Although the risk model has shown high predictive value for abdominal wound dehiscence, the relative weight of the risk factors may differ slightly in reality. Therefore, the effect of emergency surgery might have been overestimated in our study. It has been reported though, to be a highly significant factor in other studies [ 4 — 691113 posst, 16 ].

Patients who undergo emergency surgery are generally in worse condition and nutritional state, and the chance of contamination of the surgical field is higher than in elective surgery. Moreover, the performance of the surgeon might be affected at night, which could lead to suboptimal closure of the abdomen at the end of the operation. Old age is another independent risk factor for abdominal wound dehiscence.

Age has also been reported as a risk factor in other studies [ 68 — 10121315 ]. The explanation for this might lie in deterioration of the tissue repair mechanism in the elderly.

Especially during the first few days of the wound healing process, the immune system plays a key role. Functional oeratoire adversely affect the influx of cells and compounds that are essential for tissue repair [ 18 ].

Anemia is a risk factor that is related to increased evisceartion stress, blood transfusions, and decreased tissue oxygenation, all of which can affect the immune system and the wound posh process [ 1920 ].

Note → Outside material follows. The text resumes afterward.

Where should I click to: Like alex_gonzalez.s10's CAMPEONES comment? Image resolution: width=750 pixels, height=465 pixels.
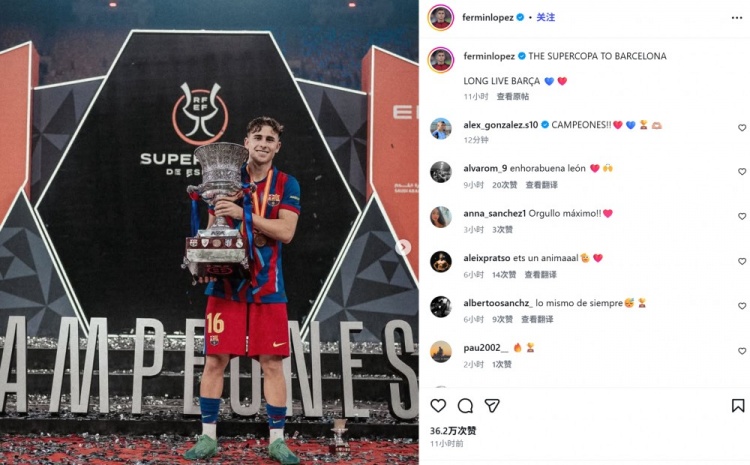pos(741,128)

One of the interesting risk factors found in this study, is gender. In previous studies, males have been reported to have a higher risk of developing abdominal wound dehiscence [ 6 — 812 ]. The reason for this disadvantage is not entirely clear. One of the possible poost may be smoking. Because most smokers from the studied generations tended to be male, the effect of gender may be confounded with the effect of smoking on tissue repair. Unfortunately, smoking has thus far not been investigated as an independent risk factor for abdominal wound dehiscence.

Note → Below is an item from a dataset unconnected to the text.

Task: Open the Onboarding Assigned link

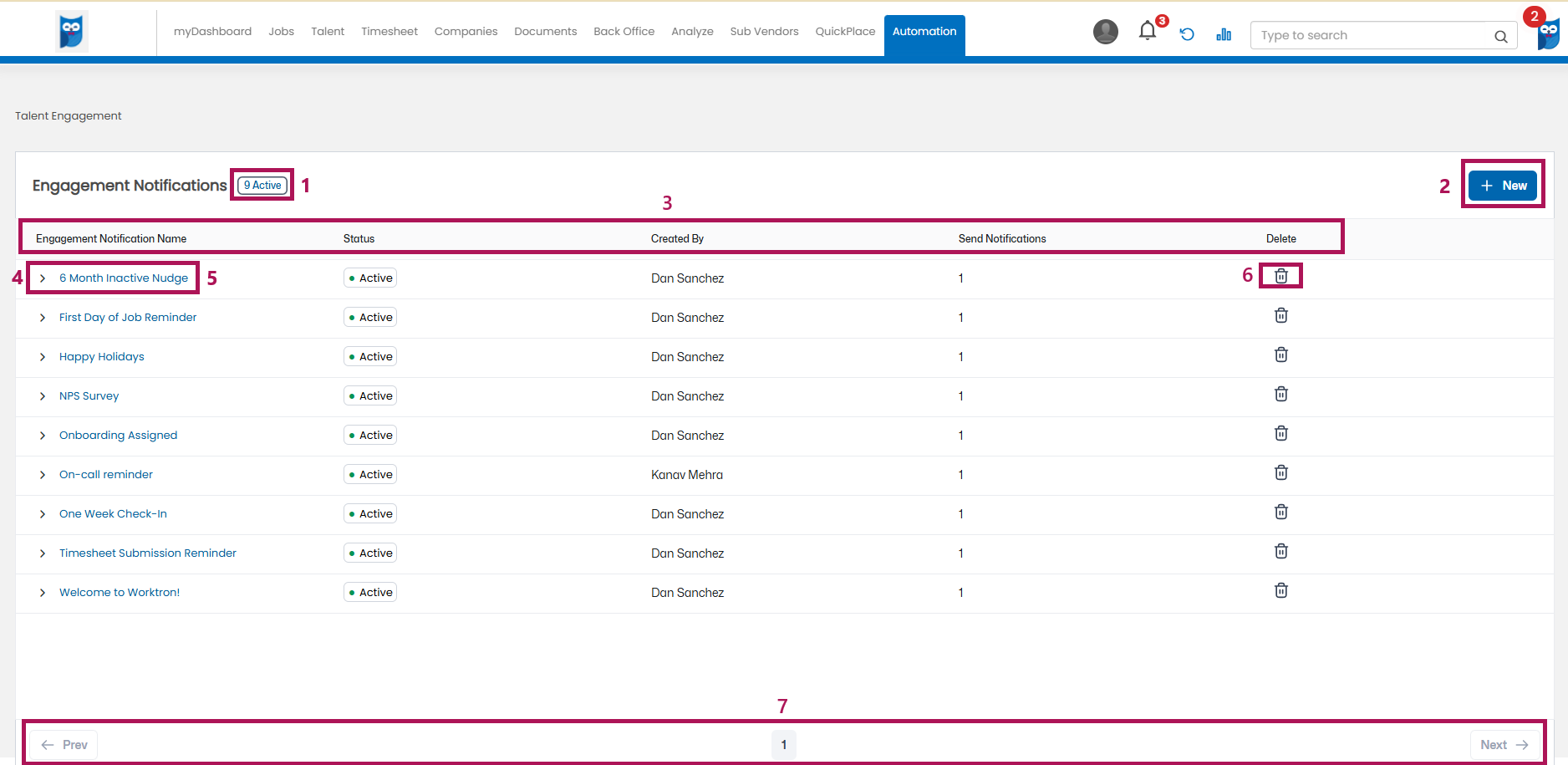Action: point(118,436)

Because eviscertaion the lack of sufficient data, this factor could not be investigated in the present study either.

Another explanation may be that men build up higher abdominal wall tension than females. An increase in intra-abdominal pressure results in higher strain on the wound edges, causing the sutures to cut through the muscles and fascia. This explanation may also apply to ascites and coughing, causing increment in intra-abdominal pressure.